How to Hit Things
Please Note: With update 14, Armor Class and a few other related mechanics have undergone significant changes. Until such a time as we have made a through adjustment to this page please refer to thefor a better understanding the current mechanic.
How to Hit Things
D&D Online is a complex game. Much of it involves attacking enemies and getting attacked by them, so understanding how the game decides whether an attack hits or misses is fundamental to good builds and tactics. This guide is an attempt to summarize the basic mechanics involved and many of the common but non-obvious factors that influence the chances of a successful sword swing or bow shot.
A Note on Stacking
Every bonus and penalty mentioned in this guide stacks.
The Basic Attack Roll
When you attack an enemy, or one attacks you, the game applies a formula using relevant attack bonuses and defensive values noted below to generate a raw percentage chance to hit.
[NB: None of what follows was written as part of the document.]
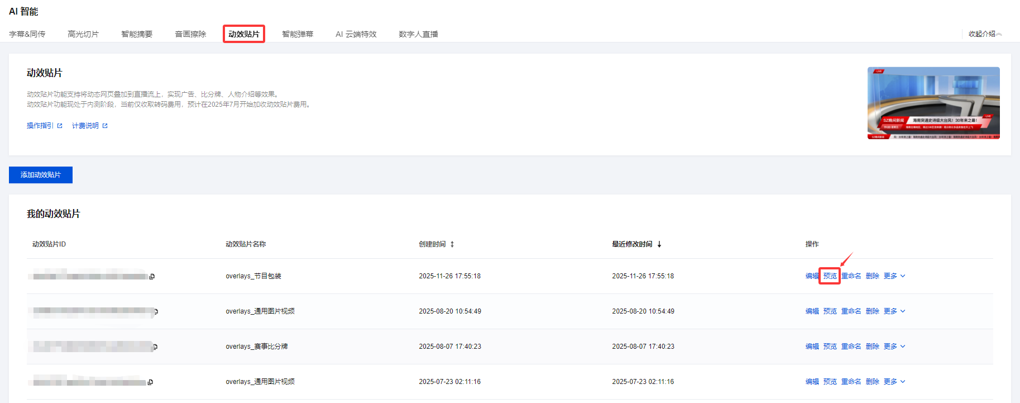1020x403 pixels.
Task: Rename the 2025-08-20 overlay
Action: tap(851, 311)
This percentage is rounded to the nearest 5 percent to create a d20 success chance. For PnP D&Ders it should be noted that the formula used by DDO is quite different from Tabletop D&D's THAC0 rules. In brief, a +/-1 variance in attack bonus or AC changes the chance to hit (before it is converted a d20 roll) by about 1%. Generally, to make a significant(5% increment) change in the actual "to hit roll" requires a +/-4 modifier. So a +5 Sword is about 5% more likely to hit than a +1 Sword. The article on Armor Class explains this formula in greater detail.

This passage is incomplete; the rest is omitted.